● **Exercise instructions**: Report how many lines in the records that follow have the word "agent" in them, giving the number and nothing more.

● **Given data**:
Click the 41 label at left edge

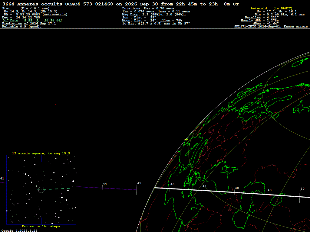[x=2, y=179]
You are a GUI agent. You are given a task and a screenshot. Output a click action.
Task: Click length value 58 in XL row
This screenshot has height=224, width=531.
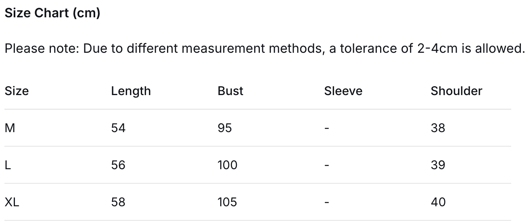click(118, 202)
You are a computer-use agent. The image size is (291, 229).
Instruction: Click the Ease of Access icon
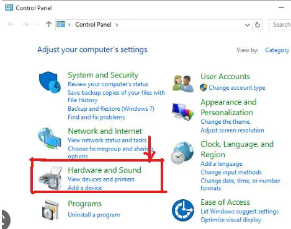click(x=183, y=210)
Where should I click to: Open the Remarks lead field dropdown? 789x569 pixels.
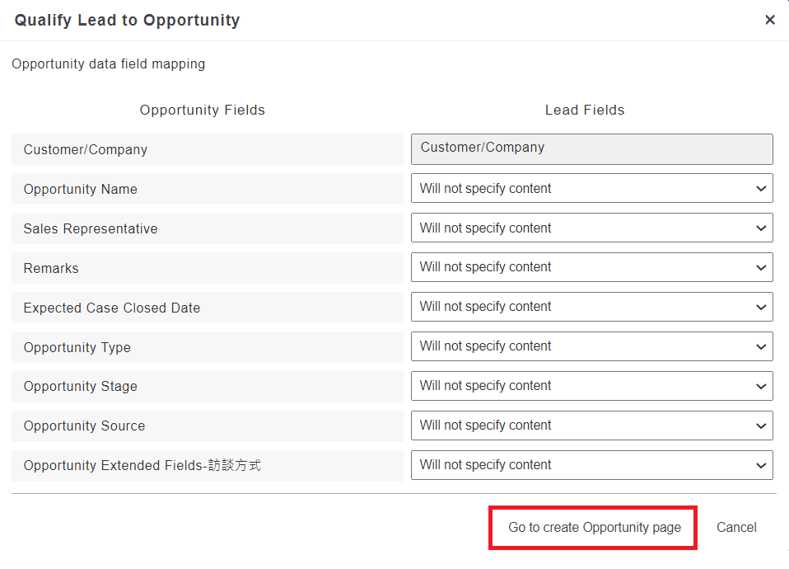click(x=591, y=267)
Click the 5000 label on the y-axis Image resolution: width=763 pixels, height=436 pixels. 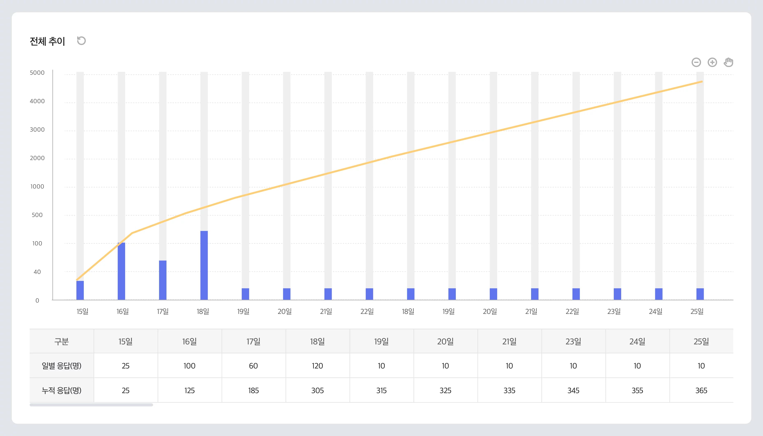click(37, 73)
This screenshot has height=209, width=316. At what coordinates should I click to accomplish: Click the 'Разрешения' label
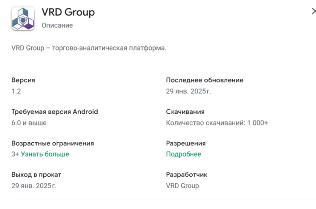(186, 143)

● **Result**: 2